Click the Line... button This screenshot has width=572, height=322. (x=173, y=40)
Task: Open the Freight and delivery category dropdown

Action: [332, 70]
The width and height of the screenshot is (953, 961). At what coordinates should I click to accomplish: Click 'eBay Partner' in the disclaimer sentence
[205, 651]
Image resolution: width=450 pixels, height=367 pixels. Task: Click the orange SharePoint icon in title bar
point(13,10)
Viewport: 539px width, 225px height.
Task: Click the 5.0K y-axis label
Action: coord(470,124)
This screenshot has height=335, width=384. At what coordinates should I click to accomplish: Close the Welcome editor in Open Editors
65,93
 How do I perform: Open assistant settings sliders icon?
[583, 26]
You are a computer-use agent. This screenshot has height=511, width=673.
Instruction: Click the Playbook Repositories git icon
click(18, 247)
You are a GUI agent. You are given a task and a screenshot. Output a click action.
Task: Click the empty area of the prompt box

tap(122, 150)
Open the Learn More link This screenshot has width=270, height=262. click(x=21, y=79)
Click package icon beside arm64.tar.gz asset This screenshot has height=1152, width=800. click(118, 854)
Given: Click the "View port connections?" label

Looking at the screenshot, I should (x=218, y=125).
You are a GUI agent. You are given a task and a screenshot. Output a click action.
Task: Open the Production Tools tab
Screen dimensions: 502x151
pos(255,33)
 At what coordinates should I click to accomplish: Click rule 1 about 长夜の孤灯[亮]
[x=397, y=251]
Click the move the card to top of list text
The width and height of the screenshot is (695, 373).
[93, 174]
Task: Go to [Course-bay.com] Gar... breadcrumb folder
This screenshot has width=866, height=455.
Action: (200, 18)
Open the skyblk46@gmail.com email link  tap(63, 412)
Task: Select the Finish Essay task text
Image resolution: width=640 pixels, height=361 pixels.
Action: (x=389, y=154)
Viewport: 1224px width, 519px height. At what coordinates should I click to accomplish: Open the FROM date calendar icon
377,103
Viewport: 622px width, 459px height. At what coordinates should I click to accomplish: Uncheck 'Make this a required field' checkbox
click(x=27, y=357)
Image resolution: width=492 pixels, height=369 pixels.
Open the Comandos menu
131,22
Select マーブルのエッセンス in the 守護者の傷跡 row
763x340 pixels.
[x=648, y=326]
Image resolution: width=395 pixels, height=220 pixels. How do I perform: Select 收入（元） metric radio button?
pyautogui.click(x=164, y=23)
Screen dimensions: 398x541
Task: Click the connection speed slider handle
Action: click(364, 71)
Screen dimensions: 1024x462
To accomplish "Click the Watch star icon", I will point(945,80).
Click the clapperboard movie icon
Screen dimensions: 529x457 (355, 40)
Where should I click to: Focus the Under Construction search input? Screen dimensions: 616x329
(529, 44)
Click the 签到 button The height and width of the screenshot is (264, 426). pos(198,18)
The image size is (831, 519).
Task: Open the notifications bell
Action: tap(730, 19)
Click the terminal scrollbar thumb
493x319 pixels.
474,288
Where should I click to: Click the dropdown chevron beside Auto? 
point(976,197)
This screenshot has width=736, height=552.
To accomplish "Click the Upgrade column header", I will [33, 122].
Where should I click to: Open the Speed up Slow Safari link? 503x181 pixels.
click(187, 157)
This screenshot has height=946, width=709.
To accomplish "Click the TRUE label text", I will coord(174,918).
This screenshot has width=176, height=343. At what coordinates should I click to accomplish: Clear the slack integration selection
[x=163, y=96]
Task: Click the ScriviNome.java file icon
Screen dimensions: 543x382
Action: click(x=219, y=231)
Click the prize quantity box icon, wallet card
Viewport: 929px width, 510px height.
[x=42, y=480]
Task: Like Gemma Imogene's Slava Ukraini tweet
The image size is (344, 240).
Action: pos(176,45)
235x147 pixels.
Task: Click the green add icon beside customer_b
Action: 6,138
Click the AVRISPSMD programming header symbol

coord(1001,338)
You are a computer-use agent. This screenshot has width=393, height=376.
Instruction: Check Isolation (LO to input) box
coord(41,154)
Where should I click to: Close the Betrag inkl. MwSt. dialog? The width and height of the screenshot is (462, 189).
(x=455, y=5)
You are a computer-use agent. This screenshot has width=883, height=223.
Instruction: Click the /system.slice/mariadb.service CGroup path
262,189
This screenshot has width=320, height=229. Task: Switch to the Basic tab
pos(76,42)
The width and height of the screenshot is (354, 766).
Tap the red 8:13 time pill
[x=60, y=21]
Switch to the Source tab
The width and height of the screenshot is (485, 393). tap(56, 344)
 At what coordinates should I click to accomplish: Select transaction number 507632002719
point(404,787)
┄┄┄┄┄┄┄┄┄┄┄┄┄┄┄┄┄┄┄┄
Print every line of the material above exactly.

#### [OUTPUT BELOW]
Click the Line... button This screenshot has width=572, height=322. (x=173, y=40)
Task: Open the Freight and delivery category dropdown

Action: [332, 70]
The width and height of the screenshot is (953, 961). At what coordinates should I click to accomplish: Click 'eBay Partner' in the disclaimer sentence
[205, 651]
Image resolution: width=450 pixels, height=367 pixels. Task: Click the orange SharePoint icon in title bar
point(13,10)
Viewport: 539px width, 225px height.
Task: Click the 5.0K y-axis label
Action: coord(470,124)
This screenshot has height=335, width=384. At what coordinates should I click to accomplish: Close the Welcome editor in Open Editors
65,93
 How do I perform: Open assistant settings sliders icon?
[583, 26]
You are a computer-use agent. This screenshot has height=511, width=673.
Instruction: Click the Playbook Repositories git icon
click(18, 247)
You are a GUI agent. You are given a task and a screenshot. Output a click action.
Task: Click the empty area of the prompt box

tap(122, 150)
Open the Learn More link This screenshot has width=270, height=262. click(x=21, y=79)
Click package icon beside arm64.tar.gz asset This screenshot has height=1152, width=800. click(118, 854)
Given: Click the "View port connections?" label

Looking at the screenshot, I should (x=218, y=125).
You are a GUI agent. You are given a task and a screenshot. Output a click action.
Task: Open the Production Tools tab
Screen dimensions: 502x151
pos(255,33)
 At what coordinates should I click to accomplish: Click rule 1 about 长夜の孤灯[亮]
[x=397, y=251]
Click the move the card to top of list text
The width and height of the screenshot is (695, 373).
[93, 174]
Task: Go to [Course-bay.com] Gar... breadcrumb folder
This screenshot has width=866, height=455.
Action: (200, 18)
Open the skyblk46@gmail.com email link  tap(63, 412)
Task: Select the Finish Essay task text
Image resolution: width=640 pixels, height=361 pixels.
Action: (x=389, y=154)
Viewport: 1224px width, 519px height. At what coordinates should I click to accomplish: Open the FROM date calendar icon
377,103
Viewport: 622px width, 459px height. At what coordinates should I click to accomplish: Uncheck 'Make this a required field' checkbox
click(x=27, y=357)
Image resolution: width=492 pixels, height=369 pixels.
Open the Comandos menu
131,22
Select マーブルのエッセンス in the 守護者の傷跡 row
763x340 pixels.
[x=648, y=326]
Image resolution: width=395 pixels, height=220 pixels. How do I perform: Select 收入（元） metric radio button?
pyautogui.click(x=164, y=23)
Screen dimensions: 398x541
Task: Click the connection speed slider handle
Action: click(364, 71)
Screen dimensions: 1024x462
To accomplish "Click the Watch star icon", I will point(945,80).
Click the clapperboard movie icon
Screen dimensions: 529x457 (355, 40)
Where should I click to: Focus the Under Construction search input? Screen dimensions: 616x329
(529, 44)
Click the 签到 button The height and width of the screenshot is (264, 426). pos(198,18)
The image size is (831, 519).
Task: Open the notifications bell
Action: tap(730, 19)
Click the terminal scrollbar thumb
493x319 pixels.
474,288
Where should I click to: Click the dropdown chevron beside Auto? 
point(976,197)
This screenshot has width=736, height=552.
To accomplish "Click the Upgrade column header", I will [33, 122].
Where should I click to: Open the Speed up Slow Safari link? 503x181 pixels.
click(187, 157)
This screenshot has height=946, width=709.
To accomplish "Click the TRUE label text", I will coord(174,918).
This screenshot has width=176, height=343. At what coordinates should I click to accomplish: Clear the slack integration selection
[x=163, y=96]
Task: Click the ScriviNome.java file icon
Screen dimensions: 543x382
Action: click(x=219, y=231)
Click the prize quantity box icon, wallet card
Viewport: 929px width, 510px height.
[x=42, y=480]
Task: Like Gemma Imogene's Slava Ukraini tweet
The image size is (344, 240).
Action: pos(176,45)
235x147 pixels.
Task: Click the green add icon beside customer_b
Action: 6,138
Click the AVRISPSMD programming header symbol

coord(1001,338)
You are a computer-use agent. This screenshot has width=393, height=376.
Instruction: Check Isolation (LO to input) box
coord(41,154)
Where should I click to: Close the Betrag inkl. MwSt. dialog? The width and height of the screenshot is (462, 189).
(x=455, y=5)
You are a computer-use agent. This screenshot has width=883, height=223.
Instruction: Click the /system.slice/mariadb.service CGroup path
262,189
This screenshot has width=320, height=229. Task: Switch to the Basic tab
pos(76,42)
The width and height of the screenshot is (354, 766).
Tap the red 8:13 time pill
[x=60, y=21]
Switch to the Source tab
The width and height of the screenshot is (485, 393). tap(56, 344)
 At what coordinates should I click to accomplish: Select transaction number 507632002719
point(404,787)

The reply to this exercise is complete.